Copy the data below line for line, with no changes. Leave the pictures out of your copy.

Word and item position data:
------------------------------------------------

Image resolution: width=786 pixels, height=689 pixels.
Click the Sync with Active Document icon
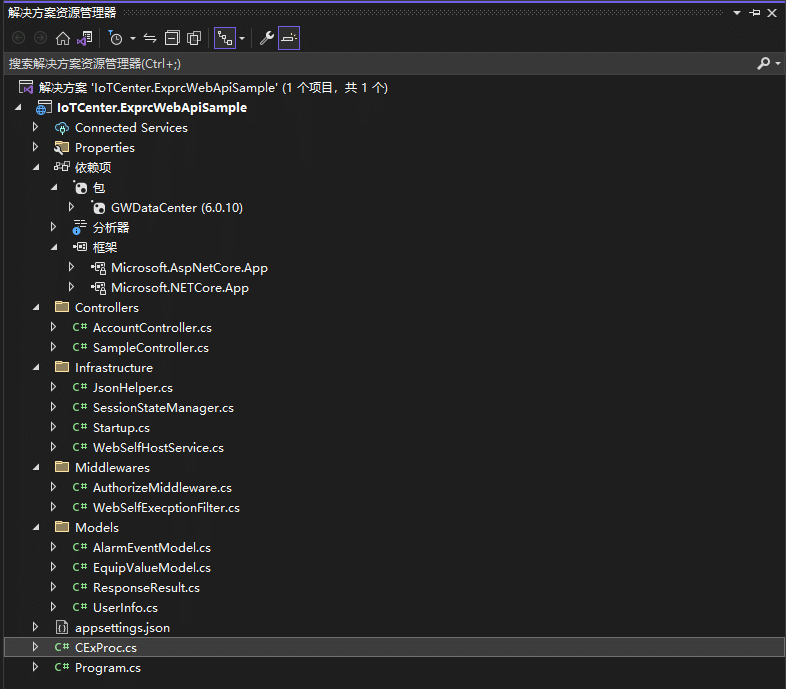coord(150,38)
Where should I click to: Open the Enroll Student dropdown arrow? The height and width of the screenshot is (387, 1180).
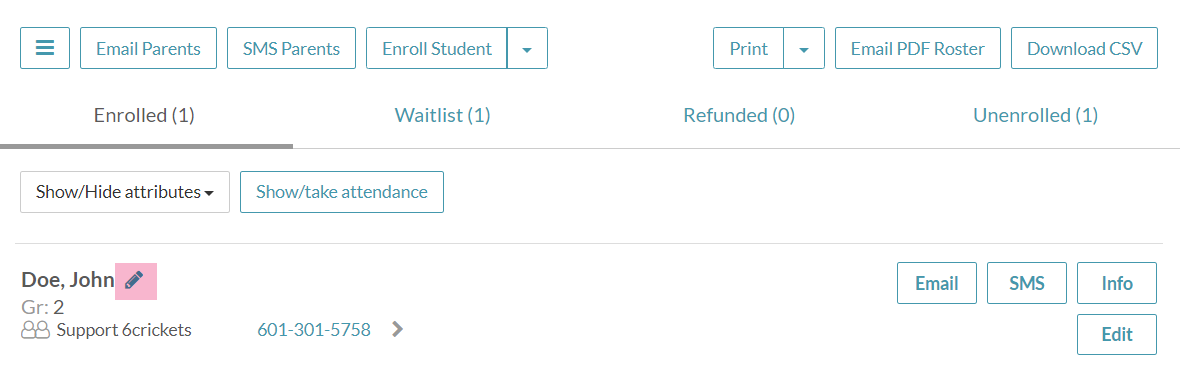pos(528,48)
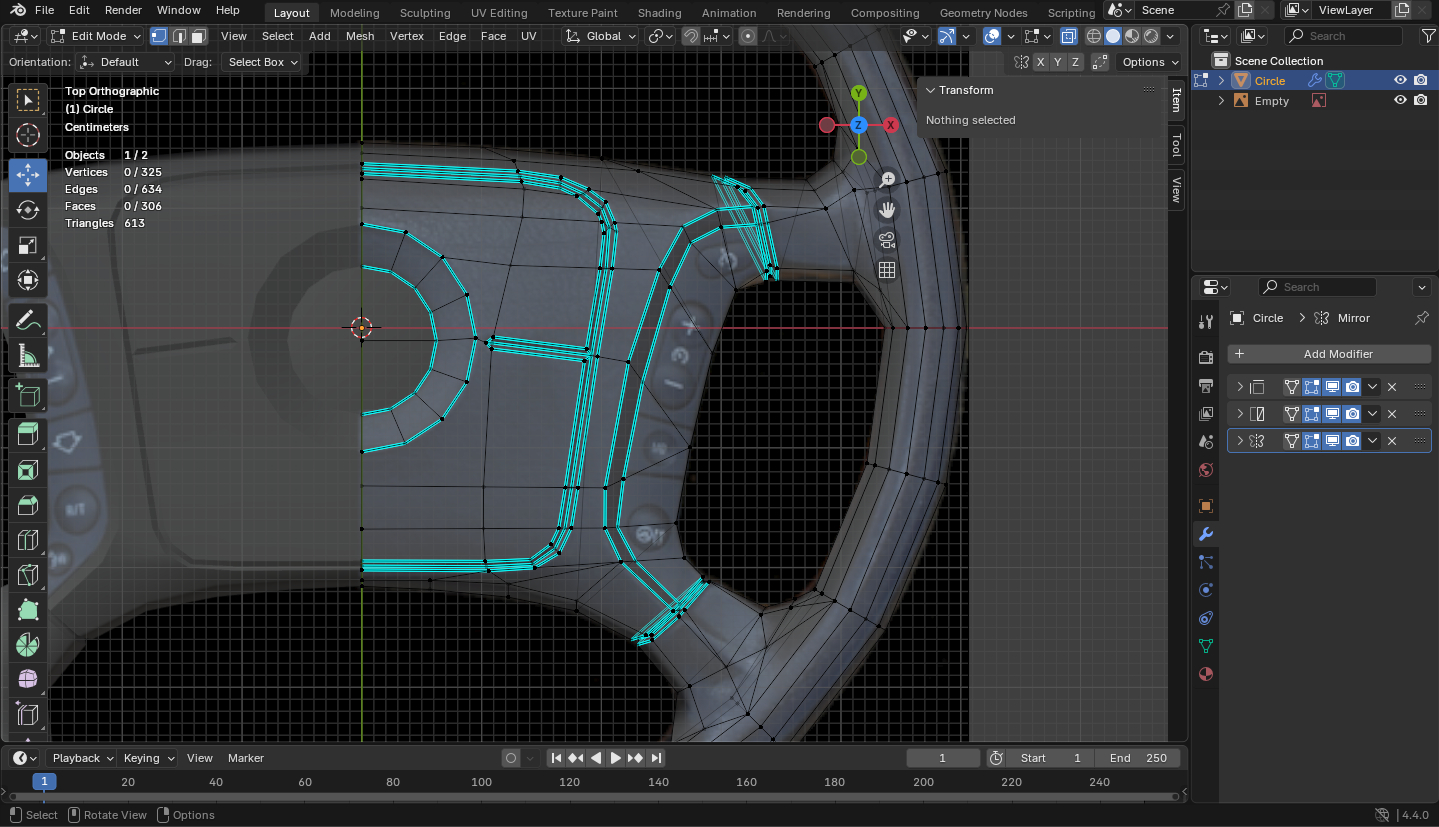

------------------------------------------------

Exercise response:
Image resolution: width=786 pixels, height=689 pixels.
Click the Sync with Active Document icon
coord(150,38)
Where should I click to: Open the Enroll Student dropdown arrow? The height and width of the screenshot is (387, 1180).
pos(528,48)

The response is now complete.